When Mom and Dad found you, it was already too late. ”

A coldness came over Viri, her body tingling with dread. “Too late for what?”

Braedan’s eyes were full of regret. “A small wave of blackmist had wafted in and back out again, right where you’d crawled. There was nothing anyone could do.”

Numbness replaced the cold, though disbelief had Viri shaking her head. “No one can survive the blackmist. If that really happened, how am I still alive?”

Her brother just looked at her, waiting for her to put the pieces together.

She stared back at him, her heart racing, her thoughts spinning, only one possibility coming to her, but that—that—

“No,” she breathed, tearing her hands from his and leaping to her feet, scrambling backward into a bed of glowing mushrooms. “No.”

“It’s true, Viri,” Braedan said, standing slowly with his palms raised, as if to calm a wild animal.

He was wrong—it wasn’t true. It couldn’t be.

And yet…

“We’ve met twice, actually,” the Guardian had said earlier that night. “Though the first time, you were too young to remember.”

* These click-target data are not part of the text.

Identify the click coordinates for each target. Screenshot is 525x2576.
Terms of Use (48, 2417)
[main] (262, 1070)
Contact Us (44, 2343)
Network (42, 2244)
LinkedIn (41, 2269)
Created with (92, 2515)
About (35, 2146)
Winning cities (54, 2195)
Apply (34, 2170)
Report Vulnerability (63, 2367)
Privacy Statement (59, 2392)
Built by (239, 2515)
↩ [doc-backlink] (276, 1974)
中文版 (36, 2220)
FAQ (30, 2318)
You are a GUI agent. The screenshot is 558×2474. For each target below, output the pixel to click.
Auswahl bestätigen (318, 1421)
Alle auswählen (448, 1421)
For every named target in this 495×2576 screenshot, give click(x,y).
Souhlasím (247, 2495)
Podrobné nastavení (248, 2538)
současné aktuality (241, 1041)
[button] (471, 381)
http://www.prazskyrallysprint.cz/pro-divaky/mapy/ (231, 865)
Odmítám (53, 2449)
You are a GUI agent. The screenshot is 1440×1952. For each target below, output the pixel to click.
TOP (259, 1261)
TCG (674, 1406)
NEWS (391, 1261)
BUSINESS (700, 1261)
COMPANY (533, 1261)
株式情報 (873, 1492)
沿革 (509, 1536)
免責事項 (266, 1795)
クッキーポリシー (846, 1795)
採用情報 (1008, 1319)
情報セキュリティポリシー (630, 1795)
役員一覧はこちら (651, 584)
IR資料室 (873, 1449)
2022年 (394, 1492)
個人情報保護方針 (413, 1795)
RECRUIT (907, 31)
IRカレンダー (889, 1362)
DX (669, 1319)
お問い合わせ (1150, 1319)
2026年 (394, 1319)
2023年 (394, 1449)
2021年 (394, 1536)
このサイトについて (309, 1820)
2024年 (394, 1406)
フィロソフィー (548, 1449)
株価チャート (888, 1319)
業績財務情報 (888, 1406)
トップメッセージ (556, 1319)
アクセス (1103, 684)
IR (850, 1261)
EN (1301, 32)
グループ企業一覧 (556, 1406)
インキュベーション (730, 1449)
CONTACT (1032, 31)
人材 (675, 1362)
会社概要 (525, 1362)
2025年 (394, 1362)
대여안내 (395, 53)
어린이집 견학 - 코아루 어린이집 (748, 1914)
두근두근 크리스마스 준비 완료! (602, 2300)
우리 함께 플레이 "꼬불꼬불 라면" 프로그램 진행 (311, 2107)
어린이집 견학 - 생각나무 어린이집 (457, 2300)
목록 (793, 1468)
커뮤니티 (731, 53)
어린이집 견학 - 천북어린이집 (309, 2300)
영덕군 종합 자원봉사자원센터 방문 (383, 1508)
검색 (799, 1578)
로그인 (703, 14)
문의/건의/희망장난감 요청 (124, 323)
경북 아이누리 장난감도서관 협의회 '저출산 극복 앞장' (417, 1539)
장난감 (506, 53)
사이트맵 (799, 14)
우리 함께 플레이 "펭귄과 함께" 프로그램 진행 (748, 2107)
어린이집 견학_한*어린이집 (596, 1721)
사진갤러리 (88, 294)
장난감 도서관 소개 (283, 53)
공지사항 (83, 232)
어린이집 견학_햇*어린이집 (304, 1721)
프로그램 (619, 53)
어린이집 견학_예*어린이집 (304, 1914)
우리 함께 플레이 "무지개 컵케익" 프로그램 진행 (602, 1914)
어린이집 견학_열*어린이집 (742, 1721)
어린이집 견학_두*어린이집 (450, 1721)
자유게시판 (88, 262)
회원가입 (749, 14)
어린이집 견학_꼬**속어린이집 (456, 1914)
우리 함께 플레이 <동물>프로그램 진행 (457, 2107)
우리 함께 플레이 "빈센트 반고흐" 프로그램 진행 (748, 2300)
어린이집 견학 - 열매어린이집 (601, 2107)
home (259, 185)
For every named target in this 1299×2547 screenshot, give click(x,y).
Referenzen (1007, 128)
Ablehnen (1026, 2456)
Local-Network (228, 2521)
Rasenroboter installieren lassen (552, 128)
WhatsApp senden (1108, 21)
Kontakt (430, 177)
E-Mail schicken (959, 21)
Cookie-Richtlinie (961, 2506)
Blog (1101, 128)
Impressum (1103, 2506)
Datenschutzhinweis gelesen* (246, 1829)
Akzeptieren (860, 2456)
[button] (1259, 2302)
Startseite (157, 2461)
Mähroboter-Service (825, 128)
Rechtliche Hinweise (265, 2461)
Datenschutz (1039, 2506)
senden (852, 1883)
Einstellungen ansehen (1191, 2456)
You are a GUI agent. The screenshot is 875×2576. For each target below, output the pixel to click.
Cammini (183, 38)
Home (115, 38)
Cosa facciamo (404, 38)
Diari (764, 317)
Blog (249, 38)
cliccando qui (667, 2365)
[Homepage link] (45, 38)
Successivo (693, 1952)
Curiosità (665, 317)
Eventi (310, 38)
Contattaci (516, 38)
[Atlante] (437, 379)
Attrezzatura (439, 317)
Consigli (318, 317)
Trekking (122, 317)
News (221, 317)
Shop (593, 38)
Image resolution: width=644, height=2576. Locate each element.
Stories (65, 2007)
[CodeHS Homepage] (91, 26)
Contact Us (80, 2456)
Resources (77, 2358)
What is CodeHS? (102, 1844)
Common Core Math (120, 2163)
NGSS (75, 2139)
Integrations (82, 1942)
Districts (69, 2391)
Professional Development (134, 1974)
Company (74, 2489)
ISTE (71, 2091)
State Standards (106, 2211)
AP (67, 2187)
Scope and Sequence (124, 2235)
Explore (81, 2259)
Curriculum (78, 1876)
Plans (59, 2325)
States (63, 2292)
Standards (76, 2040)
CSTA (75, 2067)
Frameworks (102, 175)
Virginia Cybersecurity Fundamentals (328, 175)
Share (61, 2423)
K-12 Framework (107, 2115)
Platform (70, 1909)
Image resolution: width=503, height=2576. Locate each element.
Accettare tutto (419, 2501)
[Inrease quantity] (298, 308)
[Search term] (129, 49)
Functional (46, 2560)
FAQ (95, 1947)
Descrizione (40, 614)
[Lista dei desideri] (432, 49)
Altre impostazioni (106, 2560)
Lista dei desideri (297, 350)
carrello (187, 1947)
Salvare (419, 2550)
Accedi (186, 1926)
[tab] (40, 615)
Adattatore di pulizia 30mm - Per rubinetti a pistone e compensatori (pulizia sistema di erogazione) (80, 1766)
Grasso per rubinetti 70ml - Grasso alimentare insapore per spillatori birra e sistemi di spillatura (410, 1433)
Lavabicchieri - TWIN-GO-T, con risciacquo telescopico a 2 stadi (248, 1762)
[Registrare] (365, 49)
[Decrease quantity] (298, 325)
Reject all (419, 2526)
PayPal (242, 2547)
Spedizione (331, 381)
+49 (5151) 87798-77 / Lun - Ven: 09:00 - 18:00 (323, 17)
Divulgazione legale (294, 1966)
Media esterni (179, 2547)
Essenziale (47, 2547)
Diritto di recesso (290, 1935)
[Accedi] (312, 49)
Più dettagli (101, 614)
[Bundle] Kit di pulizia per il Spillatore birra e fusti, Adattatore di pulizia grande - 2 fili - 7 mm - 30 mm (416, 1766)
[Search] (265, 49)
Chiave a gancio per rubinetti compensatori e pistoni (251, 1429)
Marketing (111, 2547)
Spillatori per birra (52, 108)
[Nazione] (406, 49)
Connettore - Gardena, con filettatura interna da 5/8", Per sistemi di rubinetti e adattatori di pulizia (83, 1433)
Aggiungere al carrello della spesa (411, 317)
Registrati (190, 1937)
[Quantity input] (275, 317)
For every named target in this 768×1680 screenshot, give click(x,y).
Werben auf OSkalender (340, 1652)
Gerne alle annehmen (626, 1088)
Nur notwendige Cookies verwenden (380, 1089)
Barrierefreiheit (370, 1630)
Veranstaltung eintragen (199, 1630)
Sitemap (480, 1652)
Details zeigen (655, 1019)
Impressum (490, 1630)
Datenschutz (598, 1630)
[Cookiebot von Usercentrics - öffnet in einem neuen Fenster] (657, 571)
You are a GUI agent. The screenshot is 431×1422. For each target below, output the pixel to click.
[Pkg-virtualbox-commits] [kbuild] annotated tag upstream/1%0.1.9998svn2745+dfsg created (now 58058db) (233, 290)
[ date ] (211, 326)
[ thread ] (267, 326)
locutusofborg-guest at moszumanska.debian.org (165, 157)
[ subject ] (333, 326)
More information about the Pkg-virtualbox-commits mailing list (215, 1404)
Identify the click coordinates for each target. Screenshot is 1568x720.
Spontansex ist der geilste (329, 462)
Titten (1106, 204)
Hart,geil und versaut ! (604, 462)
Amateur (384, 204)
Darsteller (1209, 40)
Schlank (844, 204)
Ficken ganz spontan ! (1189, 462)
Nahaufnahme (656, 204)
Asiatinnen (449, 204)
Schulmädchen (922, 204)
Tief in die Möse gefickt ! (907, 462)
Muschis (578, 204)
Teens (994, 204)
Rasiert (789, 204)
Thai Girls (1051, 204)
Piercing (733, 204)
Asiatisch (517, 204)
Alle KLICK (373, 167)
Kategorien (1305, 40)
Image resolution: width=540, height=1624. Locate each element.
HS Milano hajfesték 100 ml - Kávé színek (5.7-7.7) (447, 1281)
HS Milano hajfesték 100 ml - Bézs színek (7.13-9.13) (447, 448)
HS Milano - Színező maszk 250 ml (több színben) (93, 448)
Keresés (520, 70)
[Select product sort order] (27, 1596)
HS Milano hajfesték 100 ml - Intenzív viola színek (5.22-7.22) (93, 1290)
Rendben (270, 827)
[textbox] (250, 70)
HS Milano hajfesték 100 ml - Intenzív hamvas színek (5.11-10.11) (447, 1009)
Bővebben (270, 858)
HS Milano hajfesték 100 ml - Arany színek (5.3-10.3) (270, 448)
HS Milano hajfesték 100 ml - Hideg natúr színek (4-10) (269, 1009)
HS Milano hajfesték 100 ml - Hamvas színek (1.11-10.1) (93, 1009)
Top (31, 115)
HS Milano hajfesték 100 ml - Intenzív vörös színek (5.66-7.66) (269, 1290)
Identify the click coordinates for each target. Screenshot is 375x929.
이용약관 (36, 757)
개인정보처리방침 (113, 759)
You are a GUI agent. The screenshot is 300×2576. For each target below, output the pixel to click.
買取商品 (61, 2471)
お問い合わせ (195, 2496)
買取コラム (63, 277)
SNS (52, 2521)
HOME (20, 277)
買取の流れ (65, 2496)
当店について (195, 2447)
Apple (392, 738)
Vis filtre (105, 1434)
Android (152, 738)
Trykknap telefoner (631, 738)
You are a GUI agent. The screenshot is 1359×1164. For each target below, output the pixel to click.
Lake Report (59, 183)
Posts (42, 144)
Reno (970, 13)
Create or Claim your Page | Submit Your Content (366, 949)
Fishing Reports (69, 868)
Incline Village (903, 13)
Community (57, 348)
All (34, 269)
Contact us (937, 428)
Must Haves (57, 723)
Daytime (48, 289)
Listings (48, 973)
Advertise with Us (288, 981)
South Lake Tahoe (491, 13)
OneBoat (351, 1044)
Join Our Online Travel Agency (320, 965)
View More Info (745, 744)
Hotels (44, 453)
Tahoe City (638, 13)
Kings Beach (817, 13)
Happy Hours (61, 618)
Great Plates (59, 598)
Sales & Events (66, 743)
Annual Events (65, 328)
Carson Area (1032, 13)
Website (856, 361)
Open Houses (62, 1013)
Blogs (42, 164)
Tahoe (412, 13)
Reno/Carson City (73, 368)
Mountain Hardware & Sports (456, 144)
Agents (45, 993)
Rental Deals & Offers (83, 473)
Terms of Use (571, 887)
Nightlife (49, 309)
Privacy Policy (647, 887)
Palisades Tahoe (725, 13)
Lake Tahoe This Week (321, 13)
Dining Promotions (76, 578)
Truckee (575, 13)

And the second time, she’d used her magewish to forget—a magewish she’d received when she’d met him as a babe.

A dying babe.

…And then a dead babe.

Viri pressed her trembling fingers to her lips as the full weight of her realization hit her. Her eyes were too wide, her breathing too shallow, her heartbeat too fast as she whispered, her words barely audible, “I’m the child in the legend.”